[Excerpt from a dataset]
★ ★ ★ ★ ★

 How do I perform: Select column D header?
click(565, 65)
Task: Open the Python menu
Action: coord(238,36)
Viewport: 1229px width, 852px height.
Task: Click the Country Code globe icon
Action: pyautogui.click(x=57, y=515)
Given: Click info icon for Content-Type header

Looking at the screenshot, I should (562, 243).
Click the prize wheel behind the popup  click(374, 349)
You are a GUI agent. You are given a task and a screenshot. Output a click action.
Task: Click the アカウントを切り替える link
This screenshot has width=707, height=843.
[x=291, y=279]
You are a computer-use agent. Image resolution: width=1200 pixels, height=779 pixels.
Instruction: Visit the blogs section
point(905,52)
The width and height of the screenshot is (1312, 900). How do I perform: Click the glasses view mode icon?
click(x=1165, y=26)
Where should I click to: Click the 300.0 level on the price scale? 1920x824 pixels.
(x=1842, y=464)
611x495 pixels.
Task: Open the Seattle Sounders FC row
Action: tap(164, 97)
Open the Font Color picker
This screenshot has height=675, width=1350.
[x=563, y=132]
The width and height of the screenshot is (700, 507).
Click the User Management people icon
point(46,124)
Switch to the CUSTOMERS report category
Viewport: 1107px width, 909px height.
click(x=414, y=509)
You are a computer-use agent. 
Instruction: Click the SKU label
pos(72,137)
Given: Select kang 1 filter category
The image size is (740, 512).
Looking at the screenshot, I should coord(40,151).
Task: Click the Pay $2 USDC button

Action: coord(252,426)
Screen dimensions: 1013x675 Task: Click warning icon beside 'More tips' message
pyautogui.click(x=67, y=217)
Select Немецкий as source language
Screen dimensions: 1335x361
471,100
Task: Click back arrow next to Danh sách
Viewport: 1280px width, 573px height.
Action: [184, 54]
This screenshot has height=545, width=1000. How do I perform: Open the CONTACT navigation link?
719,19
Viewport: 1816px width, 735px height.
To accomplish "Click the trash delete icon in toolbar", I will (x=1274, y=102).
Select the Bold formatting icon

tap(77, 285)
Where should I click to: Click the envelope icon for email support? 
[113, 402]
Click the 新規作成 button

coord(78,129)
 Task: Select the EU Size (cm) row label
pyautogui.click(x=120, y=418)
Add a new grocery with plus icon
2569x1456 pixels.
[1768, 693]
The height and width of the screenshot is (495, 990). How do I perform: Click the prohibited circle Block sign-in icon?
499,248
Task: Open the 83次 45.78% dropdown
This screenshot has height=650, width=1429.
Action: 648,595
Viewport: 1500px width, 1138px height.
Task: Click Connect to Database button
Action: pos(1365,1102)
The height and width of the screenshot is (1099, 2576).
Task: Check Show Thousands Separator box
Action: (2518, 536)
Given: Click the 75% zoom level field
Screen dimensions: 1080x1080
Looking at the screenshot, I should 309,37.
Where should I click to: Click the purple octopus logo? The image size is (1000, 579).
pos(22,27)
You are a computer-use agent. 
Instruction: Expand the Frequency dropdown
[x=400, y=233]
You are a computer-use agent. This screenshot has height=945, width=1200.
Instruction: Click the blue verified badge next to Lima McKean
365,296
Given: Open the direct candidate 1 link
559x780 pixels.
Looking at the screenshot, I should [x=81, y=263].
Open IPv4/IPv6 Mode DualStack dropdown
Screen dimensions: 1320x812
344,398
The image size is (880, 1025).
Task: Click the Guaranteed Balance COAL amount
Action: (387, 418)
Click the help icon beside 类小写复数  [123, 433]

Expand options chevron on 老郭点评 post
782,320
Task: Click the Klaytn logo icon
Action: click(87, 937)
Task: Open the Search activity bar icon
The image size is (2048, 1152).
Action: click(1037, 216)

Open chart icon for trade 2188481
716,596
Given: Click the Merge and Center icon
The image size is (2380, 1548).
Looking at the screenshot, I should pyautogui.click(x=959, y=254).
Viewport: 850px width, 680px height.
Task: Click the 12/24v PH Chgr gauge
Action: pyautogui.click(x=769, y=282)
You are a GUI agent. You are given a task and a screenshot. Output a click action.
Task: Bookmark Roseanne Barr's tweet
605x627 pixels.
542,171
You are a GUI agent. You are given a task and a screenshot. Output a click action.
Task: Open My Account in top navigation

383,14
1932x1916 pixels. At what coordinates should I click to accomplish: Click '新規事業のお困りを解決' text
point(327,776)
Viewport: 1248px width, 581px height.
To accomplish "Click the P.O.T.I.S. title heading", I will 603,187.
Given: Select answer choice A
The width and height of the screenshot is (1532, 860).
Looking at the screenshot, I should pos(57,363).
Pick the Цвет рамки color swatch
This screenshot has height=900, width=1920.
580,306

★ ★ ★ ★ ★

[Written request]
Change each "GUI agent" in the rows above to "interface agent", and give the rows again with nothing else altered.

[Task output]
 How do I perform: Select column D header?
click(565, 65)
Task: Open the Python menu
Action: coord(238,36)
Viewport: 1229px width, 852px height.
Task: Click the Country Code globe icon
Action: pyautogui.click(x=57, y=515)
Given: Click info icon for Content-Type header

Looking at the screenshot, I should (562, 243).
Click the prize wheel behind the popup  click(374, 349)
You are a interface agent. You are given a task and a screenshot. Output a click action.
Task: Click the アカウントを切り替える link
This screenshot has width=707, height=843.
[x=291, y=279]
You are a computer-use agent. Image resolution: width=1200 pixels, height=779 pixels.
Instruction: Visit the blogs section
point(905,52)
The width and height of the screenshot is (1312, 900). How do I perform: Click the glasses view mode icon?
click(x=1165, y=26)
Where should I click to: Click the 300.0 level on the price scale? 1920x824 pixels.
(x=1842, y=464)
611x495 pixels.
Task: Open the Seattle Sounders FC row
Action: tap(164, 97)
Open the Font Color picker
This screenshot has height=675, width=1350.
[x=563, y=132]
The width and height of the screenshot is (700, 507).
Click the User Management people icon
point(46,124)
Switch to the CUSTOMERS report category
Viewport: 1107px width, 909px height.
click(x=414, y=509)
You are a computer-use agent. 
Instruction: Click the SKU label
pos(72,137)
Given: Select kang 1 filter category
The image size is (740, 512).
Looking at the screenshot, I should coord(40,151).
Task: Click the Pay $2 USDC button

Action: coord(252,426)
Screen dimensions: 1013x675 Task: Click warning icon beside 'More tips' message
pyautogui.click(x=67, y=217)
Select Немецкий as source language
Screen dimensions: 1335x361
471,100
Task: Click back arrow next to Danh sách
Viewport: 1280px width, 573px height.
Action: [184, 54]
This screenshot has height=545, width=1000. How do I perform: Open the CONTACT navigation link?
719,19
Viewport: 1816px width, 735px height.
To accomplish "Click the trash delete icon in toolbar", I will (x=1274, y=102).
Select the Bold formatting icon

tap(77, 285)
Where should I click to: Click the envelope icon for email support? 
[113, 402]
Click the 新規作成 button

coord(78,129)
 Task: Select the EU Size (cm) row label
pyautogui.click(x=120, y=418)
Add a new grocery with plus icon
2569x1456 pixels.
[1768, 693]
The height and width of the screenshot is (495, 990). How do I perform: Click the prohibited circle Block sign-in icon?
499,248
Task: Open the 83次 45.78% dropdown
This screenshot has height=650, width=1429.
Action: 648,595
Viewport: 1500px width, 1138px height.
Task: Click Connect to Database button
Action: pos(1365,1102)
The height and width of the screenshot is (1099, 2576).
Task: Check Show Thousands Separator box
Action: (2518, 536)
Given: Click the 75% zoom level field
Screen dimensions: 1080x1080
Looking at the screenshot, I should 309,37.
Where should I click to: Click the purple octopus logo? The image size is (1000, 579).
pos(22,27)
You are a computer-use agent. 
Instruction: Expand the Frequency dropdown
[x=400, y=233]
You are a computer-use agent. This screenshot has height=945, width=1200.
Instruction: Click the blue verified badge next to Lima McKean
365,296
Given: Open the direct candidate 1 link
559x780 pixels.
Looking at the screenshot, I should [x=81, y=263].
Open IPv4/IPv6 Mode DualStack dropdown
Screen dimensions: 1320x812
344,398
The image size is (880, 1025).
Task: Click the Guaranteed Balance COAL amount
Action: (387, 418)
Click the help icon beside 类小写复数  [123, 433]

Expand options chevron on 老郭点评 post
782,320
Task: Click the Klaytn logo icon
Action: click(87, 937)
Task: Open the Search activity bar icon
The image size is (2048, 1152).
Action: click(1037, 216)

Open chart icon for trade 2188481
716,596
Given: Click the Merge and Center icon
The image size is (2380, 1548).
Looking at the screenshot, I should pyautogui.click(x=959, y=254).
Viewport: 850px width, 680px height.
Task: Click the 12/24v PH Chgr gauge
Action: pyautogui.click(x=769, y=282)
You are a interface agent. You are given a task and a screenshot. Output a click action.
Task: Bookmark Roseanne Barr's tweet
605x627 pixels.
542,171
You are a interface agent. You are given a task and a screenshot. Output a click action.
Task: Open My Account in top navigation

383,14
1932x1916 pixels. At what coordinates should I click to accomplish: Click '新規事業のお困りを解決' text
point(327,776)
Viewport: 1248px width, 581px height.
To accomplish "Click the P.O.T.I.S. title heading", I will 603,187.
Given: Select answer choice A
The width and height of the screenshot is (1532, 860).
Looking at the screenshot, I should pos(57,363).
Pick the Цвет рамки color swatch
This screenshot has height=900, width=1920.
580,306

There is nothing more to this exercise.